> _BRIEF_: Retype, exactly as written, every line from the one containing "You are a GUI" through the last line of the records below, both included; skip the pictures.

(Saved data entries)
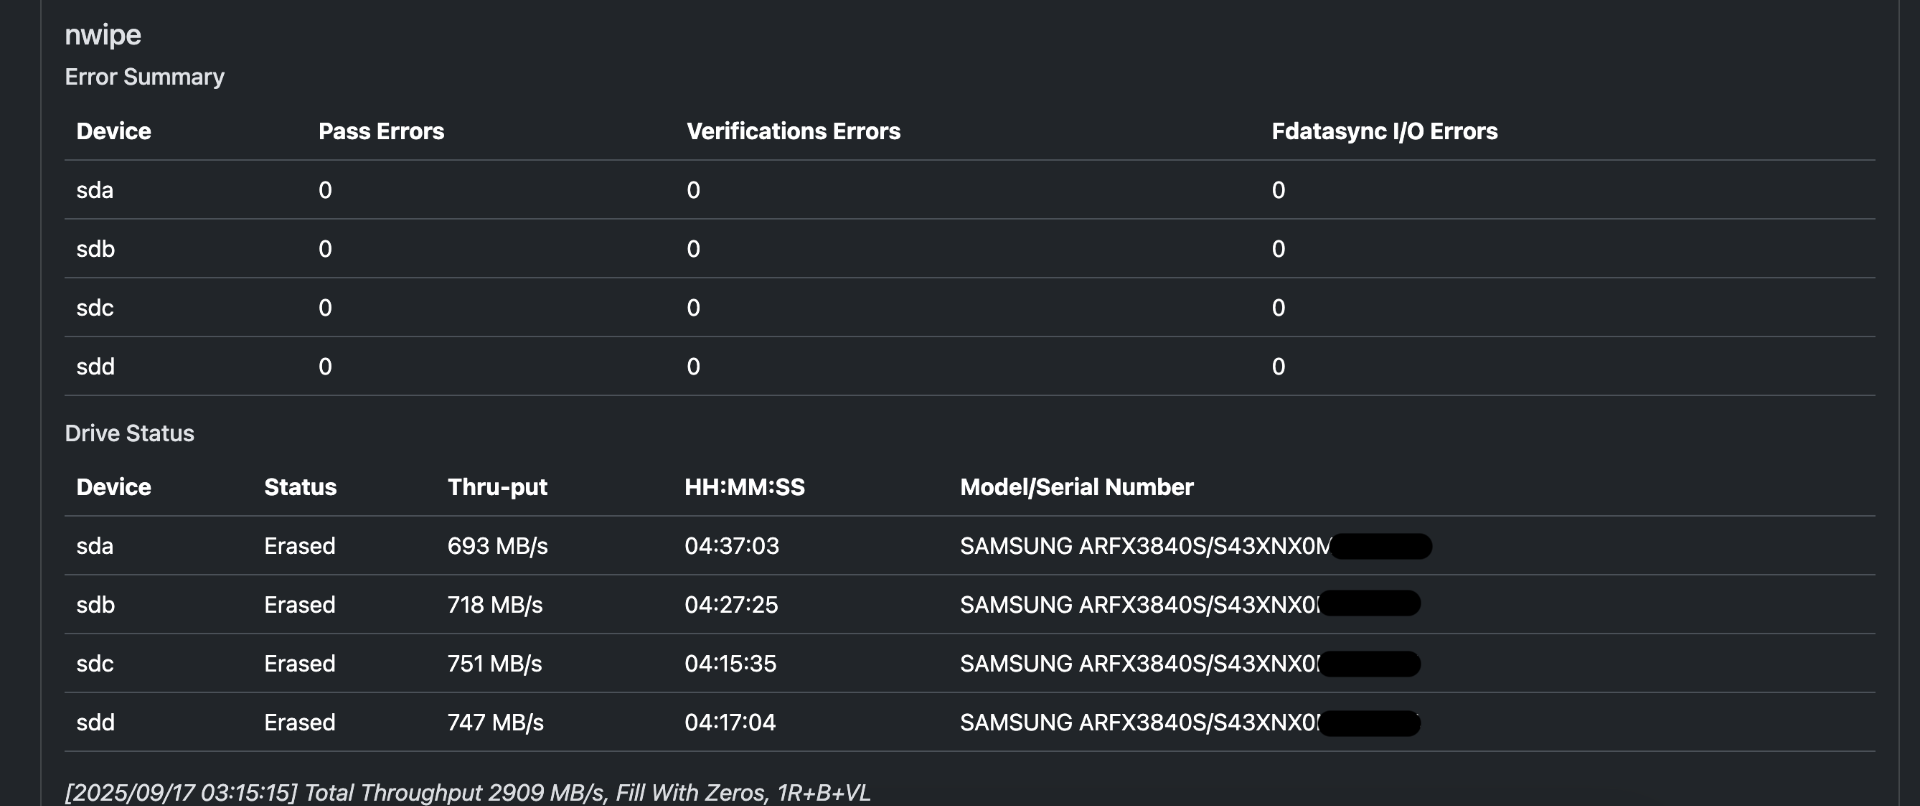Click the 04:15:35 duration value
Image resolution: width=1920 pixels, height=806 pixels.
[x=730, y=664]
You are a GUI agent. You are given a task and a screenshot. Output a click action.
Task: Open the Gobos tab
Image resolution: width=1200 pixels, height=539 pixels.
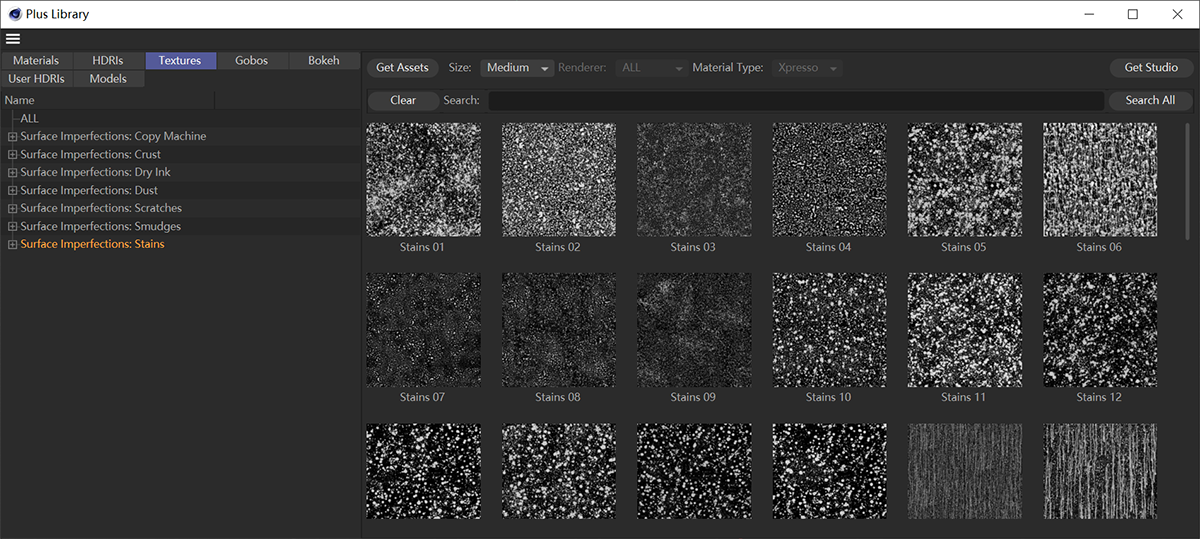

> _RESPONSE BOX_:
You are a GUI agent. You are given a task and a screenshot. Output a click action.
Task: Open the Gobos tab
Image resolution: width=1200 pixels, height=539 pixels.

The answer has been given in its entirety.